Doları durdurmak için 'şok para politikası’na geçilmesi gerek!

Ömer Faruk ÇOLAK
Ömer Faruk ÇOLAK EKONOMİ ATLASI dunyaweb@dunya.com

Kısa dönemde döviz kuru artışını durdurmak, istikrarı sağlamak için atılabilecek bazı adımlar var. Öncellikle şok para politikasına geçilmeli, TCMB gecelik faiz oranını %8’den %15-%20’ye çıkarmalı. İhracata yönelmeli, talep yurtdışında yaratılmalı. OHAL hızla sona erdirilmeli ve Anayasa görüşmeleri askıya alınmalı.

Döviz kuru artışı Türkiye’de özel sektörün ve halkın belini bükmeye başladı. Hükümet bu konuda şimdilik rahat görüntü veriyor. Bu yazıda döviz kuru neden artıyor, artışın durması mümkün mü sorularına yanıt vermeye çalışalım. Neden sorusuna iki başlık altında yanıt vereceğim. Birinci neden dış dinamiklerden kaynaklanıyor. Bunu da ikiye ayırmak gerekiyor, politik ve ekonomik dinamikler.

Politik nedenler

■ Trump etkisi. ABD’nin yeni Başkanının söylemi dünya için tehlikeli. Sağcı, hatta ırkçı eğilimi yüksek.

■ Putin etkisi. Rusya Başkanı Ukrayna’yı işgalle saldırganlığını açığa vurdu. Doğal gaz ve petrolle ekonomisini finanse ediyor. Bunu da ülke kalkınması için değil, silahlanma için kullanıyor. Ekonomisi krizde ancak bunun ifade bile edilmesini bastırıyor.

■ Radikal İslamcılar. ABD’nin 1980’lerde yarattığı canavar.

Ekonomik nedenler

■ FED etkisi. Faiz oranlarının artması kur artışının sürmesini tetikliyor. Trump etkisi ile Federal Rezerv Sistemi oluşturan FED bankalarının başkanlarından (ABD’de 12 FED var) farklı sesler çıkıyor. Bu alışıldık bir manzara değil.

■ Yükselen ekonomiler tekliyor. Bunların başında da Çin geliyor. Çin’de bankacılık sektörü ve inşaat sektöründe sıkıntı var. Buna şimdi ihracattaki düşüş de eklendi. Trump ile birlikte ABD’nin uygulayacağı olası ihracat kısıtları, ülkeyi daha çok zora sokacak. Diğer yükselen ekonomilerde de durum çok farklı değil. Venezuela’da ise kendini sosyalist sanan bir diktatör ülkeyi içinden çıkılamaz hale getirdi. Parlamento ile arasında komedi yaşanıyor. Parlamento’nun Başkanı görevde alma yetkisi yok, sembollük görevden alma oylamaları yapıyor. Başkan ise dalgasını geçiyor. Bu komediye bizim gazete ve televizyonlar yer vermiyor, yurtdışı medyayı takip etmenizi öneririm.

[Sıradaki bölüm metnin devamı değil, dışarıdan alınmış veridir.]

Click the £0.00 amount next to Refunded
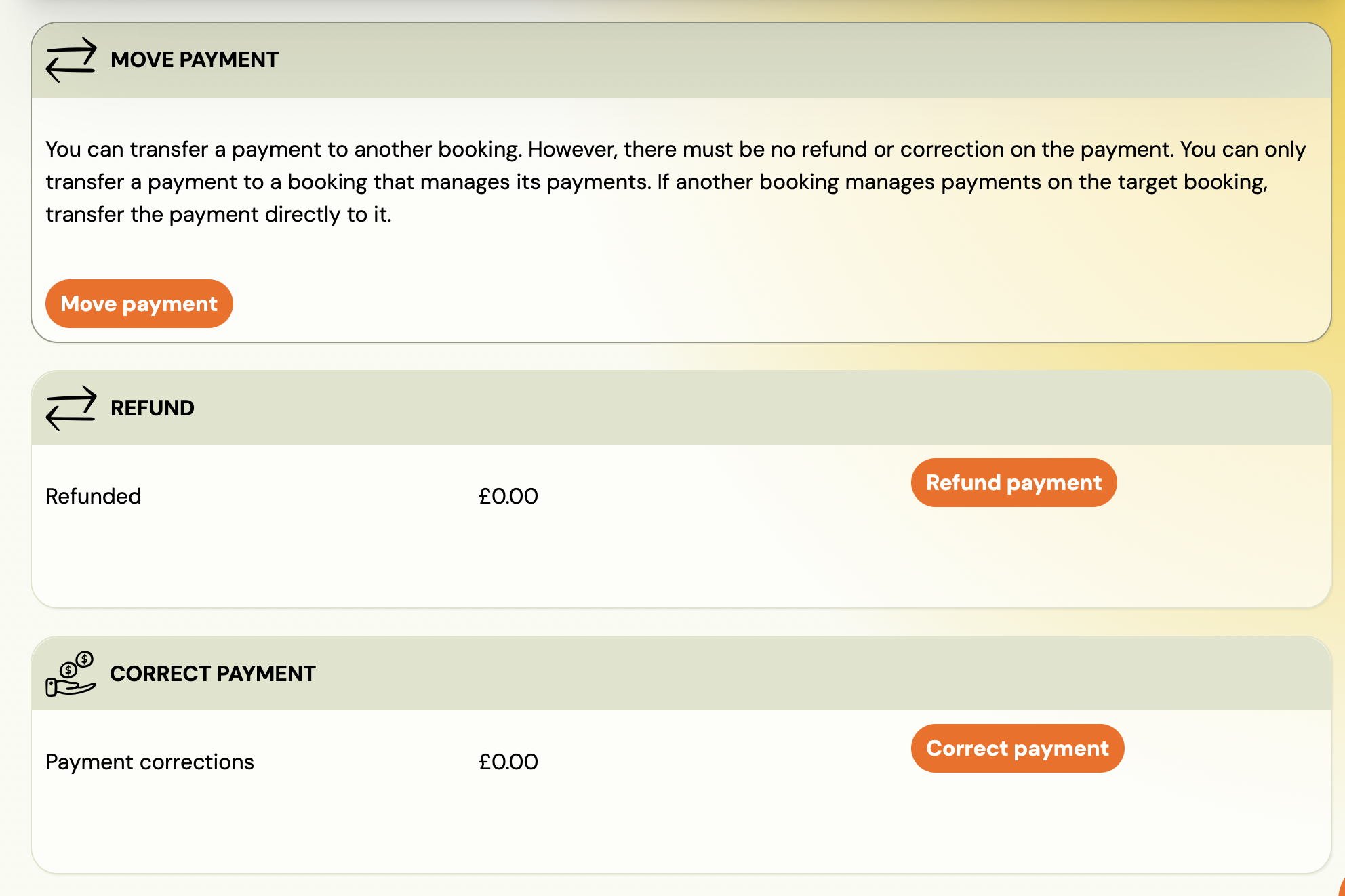Viewport: 1345px width, 896px height. tap(508, 496)
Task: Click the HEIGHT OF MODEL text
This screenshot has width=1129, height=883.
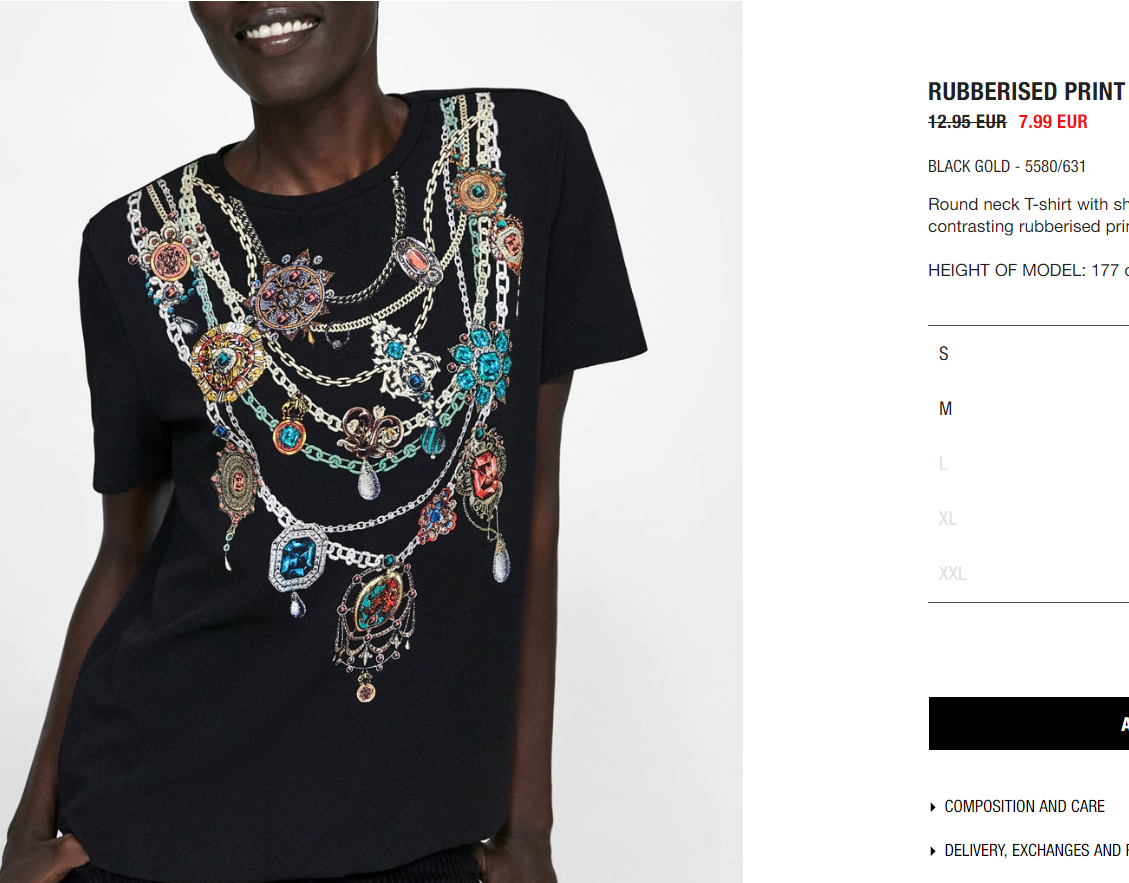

■ Kriz gelişmiş ülkelerden gelişmekte olan ülkelere kayarken, bu ülkeleri bir tehlike daha bekliyor. Gelişmiş ülkeler demokratik ülkeler oldukları için krizi büyük çalkantılara girmeden geçirdiler. İktidarlar değişti, ancak çatışmalar olmadı. Buna karşın yükselen ekonomilerin çoğunda (Hindistan hariç) parlamenter demokrasi güçlü değil. Hemen tümünde Başkanlık sistemi var. Bundan dolayı kriz bu ülkelerde sert geçecek.

■ Spekülatif ataklar. Zayıf dış ve iç dengeye sahip ülkelere her zaman bu yapılır. Bu da spekülatörlerin para kazanma yollarından birisi.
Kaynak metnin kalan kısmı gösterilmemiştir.